=== Prompt A ===
Switch each "Mom" to "Mother" as you reproduce the part of the blog post about Barney Cargile that opens with the words containing "Tuesday, May 24, 2011" and closes with "interested in him.".
=== Prompt B ===
Resume the blog post about Barney Cargile and the sinking of his LST, writing on from its last sentence.

=== Excerpted passage ===

• • • •

Tuesday, May 24, 2011

Barney and Mom and Horst

I believe it was around the time of my dad's death that I became aware of Barney Cargile. Mom must have shown me his gravesite in the small, rural cemetery where we buried my father. Turns out Barney was the love of my mother's life (I found this out years later.) They grew up near one another and were crazy in love with intentions to marry when he got back from the war. I found a few pics of Barney a long time ago and became interested in him.

Just recently I found a nephew of his. I sent the pics to him and he responded with a few shots of Barney's funeral. He knew very little about his uncle and nothing about Mom. Barney had attended school at Auburn and done officer training at Notre Dame and Columbia. Apparently he was a pretty sharp dude. On Barney's headstone was a ship and mom told me he'd been killed in WWII off Anzio during the invasion of Italy by the Allied forces. His ship was actually an LST, which sailors said stood for 'Large Slow Target'...and it was an easy mark for the Germans. 

Noting the headstone's ship had a number on it, a friend and I wondered if it was actually Barney's ship designation or maybe a generic image used on lots of sailors' headstones. Simultaneously we Googled the info and were stunned with what we found: scads of information on the sinking of the LST, the rescue of survivors, and the German sub that sank her.

On the 20th of February 1944, Barney Cargile's LST was about 44 miles off Anzio when a German sub commanded by Horst Arno-Fenski fired a torpedo at 1:57 a.m. The torpedo ripped the bow off the ship. A second torpedo 20 minutes later split the LST in half and she sank to the bottom. 24 men on board died...Barney among them. Most of the 75 or so survivors were badly burned..

• • • •

=== Data ===

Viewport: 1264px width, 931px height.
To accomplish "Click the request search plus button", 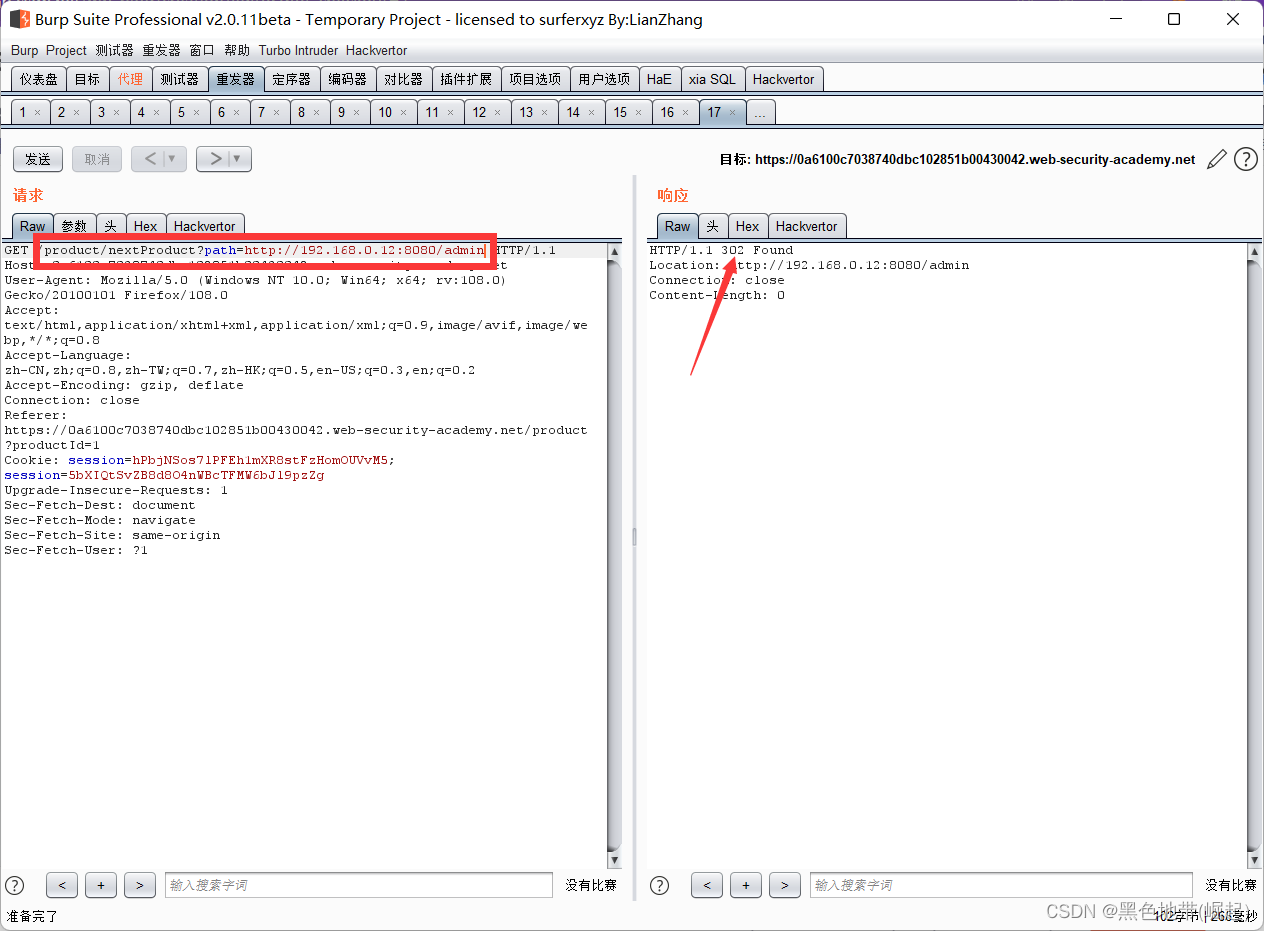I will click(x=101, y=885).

• • • •

=== Final answer A ===
Tuesday, May 24, 2011

Barney and Mother and Horst

I believe it was around the time of my dad's death that I became aware of Barney Cargile. Mother must have shown me his gravesite in the small, rural cemetery where we buried my father. Turns out Barney was the love of my mother's life (I found this out years later.) They grew up near one another and were crazy in love with intentions to marry when he got back from the war. I found a few pics of Barney a long time ago and became interested in him.

=== Final answer B ===
So the man my mother intended to marry wasn't going to come home. Since mom's death I've learned of how severely this affected her life. I guess we all wish we'd known more about our parents when we could have talked with them. Regardless, Barney's death apparently was absolutely devastating to my mother. 

Now the part of this story that gave me chills: when I was checking out info about the submarine commander, Horst Fenski, who sank the ship and killed my mom's husband-to-be, my eyes bugged out when I saw where he was born: Konigsberg, East Prussia. That's the home of my granddad. My father's dad came from there. The city is now known as Kaliningrad and is part of Russia.

Let me make this real clear: the German who killed the man my mother was to marry was from the same town as her future husband/my father's dad. At 2 in the morning, in the dark and the cold, a German who was from the same town as my dad's dad was slipping around under the waters of the Mediterranean Sea and torpedoed the ship that my mom's husband-to-be was on. Clear?.

Holy smokin' penguin balls! How the hell does something like this unfold?!?! Now, do I owe a debt of gratitude to Fenski? If he hadn't killed Barney Cargile, I wouldn't be here. Yet I have this admiration for Mr. Cargile.

http://www.wrecksite.eu/wreck.aspx?13741

Horst Fenski.


Fenski's sub in northern Italy.

Barney and his brother, Robert.


Fenski (center), 25 years old...captured.

8 comments:

  1. Even if I were not part of this family I would still find this story fascinating............. Dorothy never stopped loving Barney. Wish I would have been able to talk to her more than I did about her life. She was a very special person!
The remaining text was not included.